Reste que, pour Rémi Lombard-Latune, le système ne fonctionne qu’à la condition d’être fortement subventionné. « La REUT est une solution très subventionnée, tant lors de la construction des usines que pour l’utilisateur final, qui ne paie jamais le coût réel du mètre cube, explique-t-il. Ce système fonctionne grâce à d’importants financements publics. »
Selon cet expert, c’est également le cas dans les autres pays ayant massivement investi dans cette technologie. En Israël, la REUT a profondément transformé le secteur agricole. « La REUT a accéléré la mutation de leur système agricole vers une agriculture d’exportation, décrit Rémi Lombard-Latune. Compte tenu du prix de l’eau, il faut vendre des produits à forte valeur ajoutée sur les marchés extérieurs pour pouvoir financer cette ressource, et abandonner progressivement les productions destinées au marché intérieur. »
« La réutilisation des eaux usées traitées ne doit pas être évaluée uniquement à l’aune du prix actuel du mètre cube, mais aussi au regard des coûts qu’elle permet d’éviter demain », réagit toutefois Veolia, citant notamment le recours aux camions-citernes ou les distributions de bouteilles d’eau lors des épisodes de restriction. « La question n’est donc pas seulement : « Combien coûte la réutilisation ? », mais aussi : « Quel sera le coût de l’inaction face à la raréfaction de la ressource en eau ? » »

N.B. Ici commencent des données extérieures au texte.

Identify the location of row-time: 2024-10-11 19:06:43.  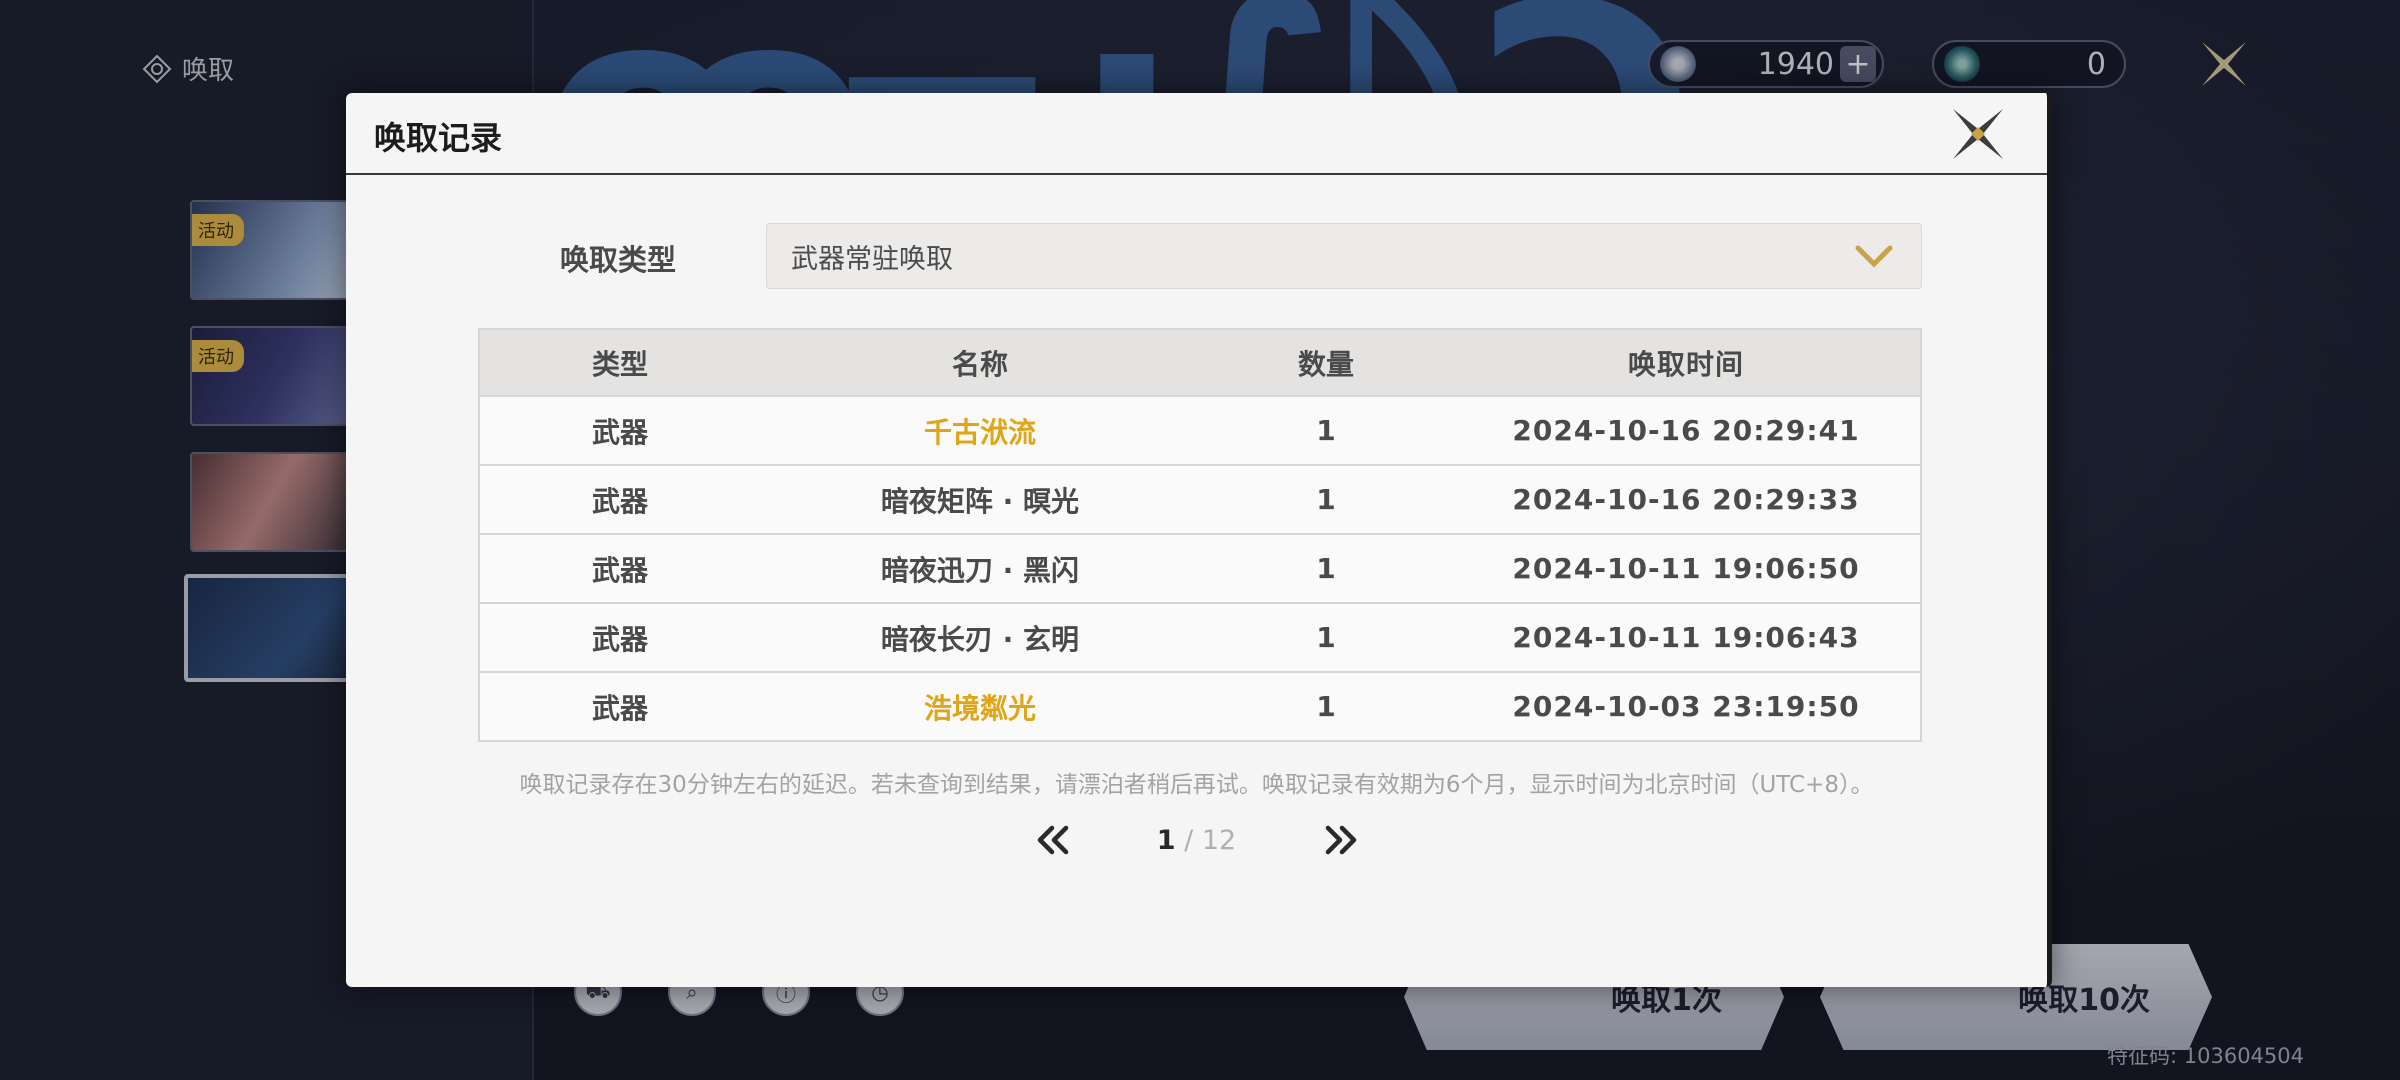
(1686, 638).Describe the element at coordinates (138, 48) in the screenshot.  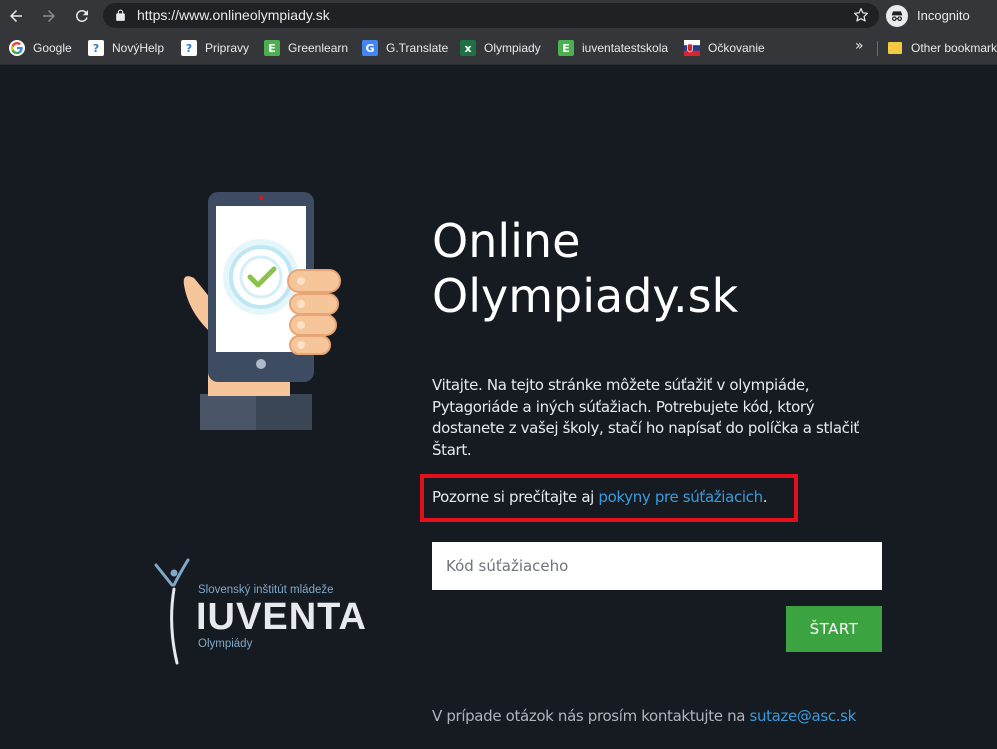
I see `bookmark-label: NovýHelp` at that location.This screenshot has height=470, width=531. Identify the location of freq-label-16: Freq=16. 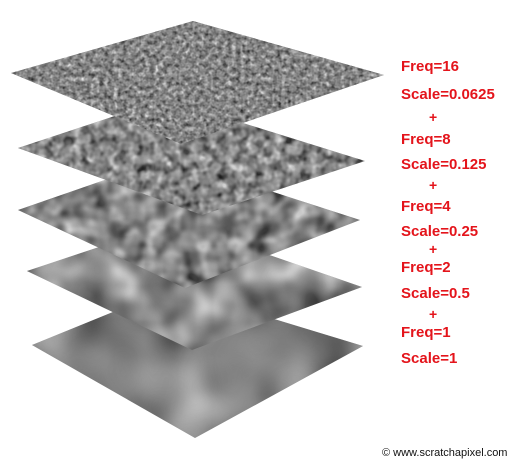
(430, 66). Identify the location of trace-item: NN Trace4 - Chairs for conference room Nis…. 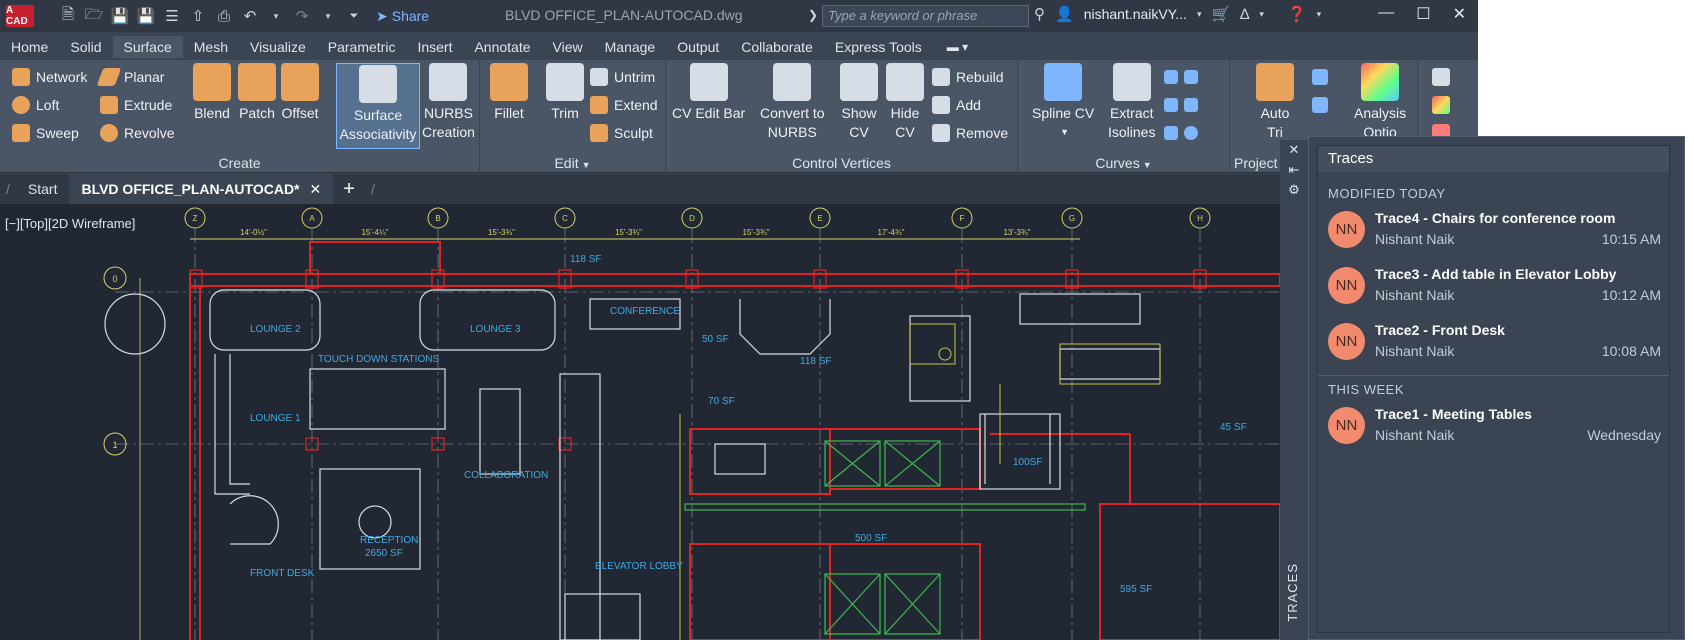
(1494, 229).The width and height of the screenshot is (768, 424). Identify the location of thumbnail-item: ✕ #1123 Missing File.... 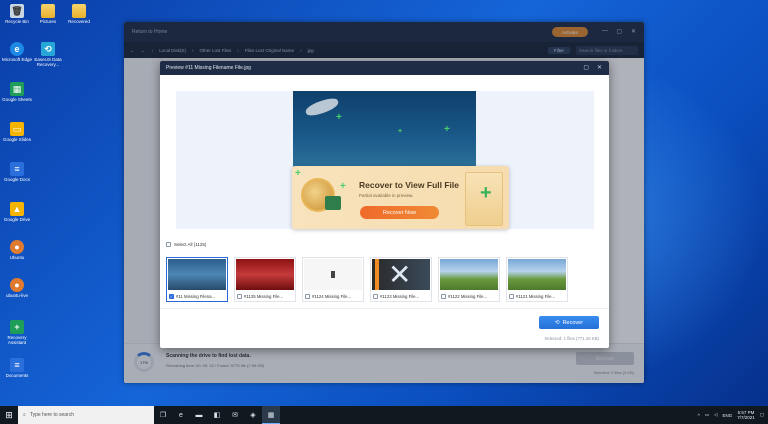
(401, 280).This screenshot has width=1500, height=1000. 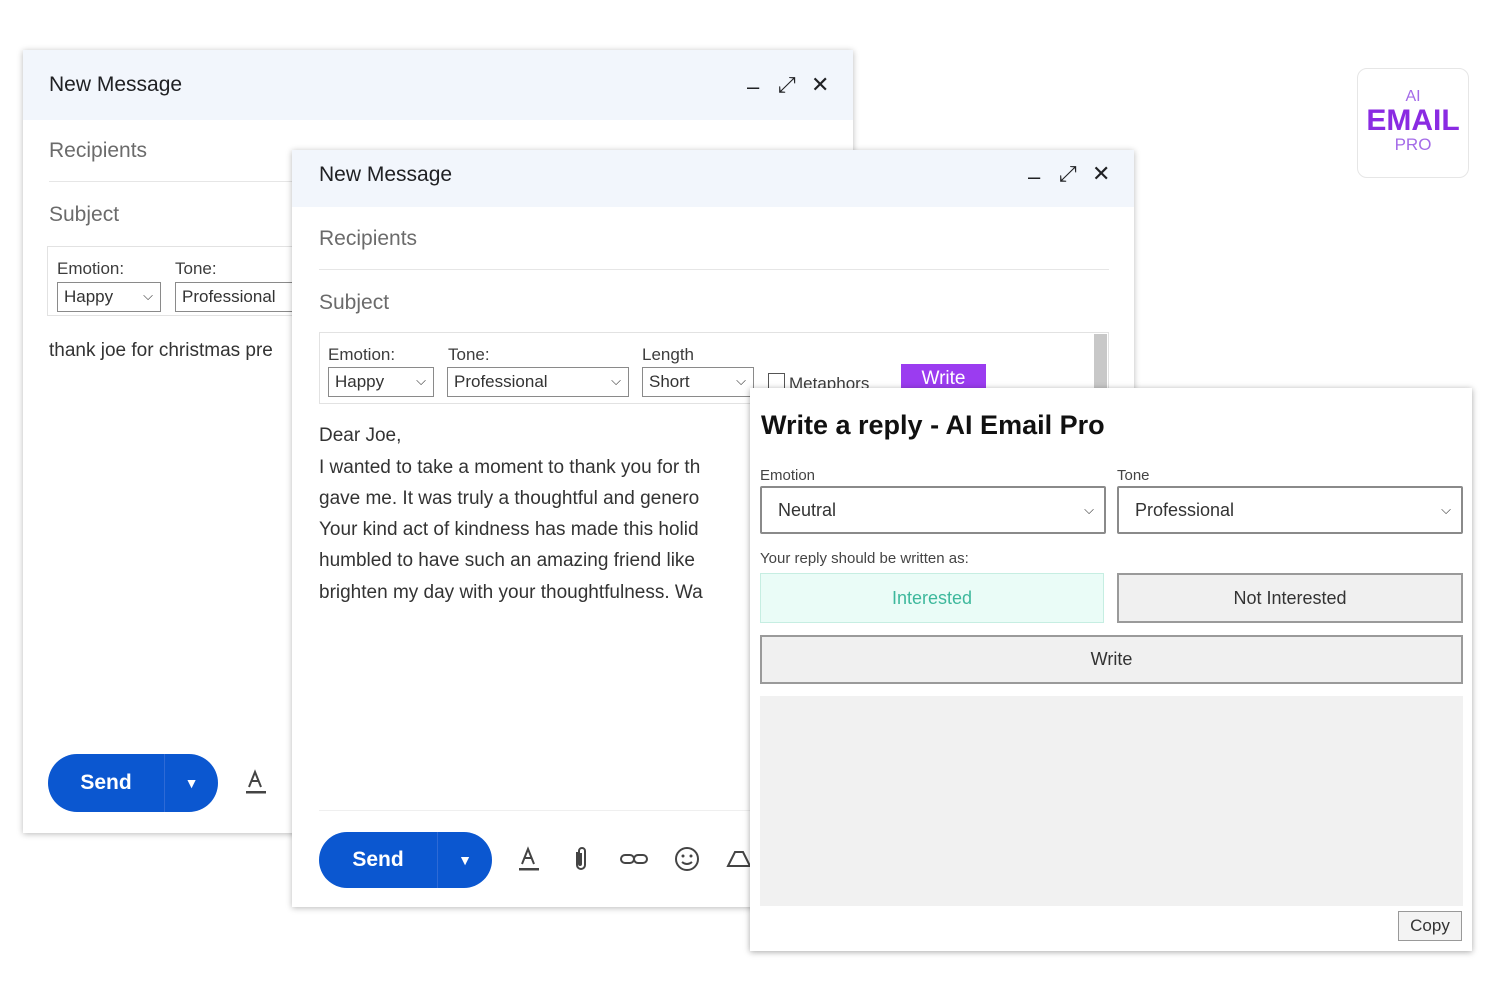 I want to click on not-interested-button: Not Interested, so click(x=1290, y=598).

Pour les experts, la pénurie d’eau en France n’est pas, à ce stade, de nature à accélérer fortement le recours à la REUT, la situation restant moins critique qu’en Espagne, en Israël ou en Italie, à l’exception de certaines zones, notamment en Occitanie. Plusieurs projets emblématiques ont toutefois vu le jour ces dernières années.
En Vendée, département dépourvu de grands fleuves et de nappe phréatique majeure, le projet Jourdain constitue le premier site européen de réutilisation des eaux usées pour produire de l’eau potable. À Toulouse, la municipalité utilise ces eaux pour nettoyer les voiries, laver les rames de métro et arroser les terrains du Stade toulousain. À Narbonne, elles servent à irriguer les vignobles.
Pour Rémi Lombard-Latune, deux effets de bord doivent néanmoins être intégrés aux futurs arbitrages. D’une part, l’eau traitée et réutilisée aurait, sans la REUT, rejoint les cours d’eau. Une réutilisation massive peut donc accentuer la pression sur certains milieux naturels. C’est pourquoi ce type de projet présente davantage d’intérêt en bord de mer, où les eaux usées rejetées par les stations d’épuration sont directement déversées en mer. D’autre part, les installations de REUT sont particulièrement énergivores, souligne l’expert de l’Inrae, même si cette contrainte est en partie atténuée en France par une électricité largement décarbonée.
Pour faire face aux pénuries d’eau, d’autres leviers sont aujourd’hui considérés comme complémentaires, voire prioritaires : la sobriété des usages, la désimperméabilisation des sols et une meilleure gestion des eaux pluviales.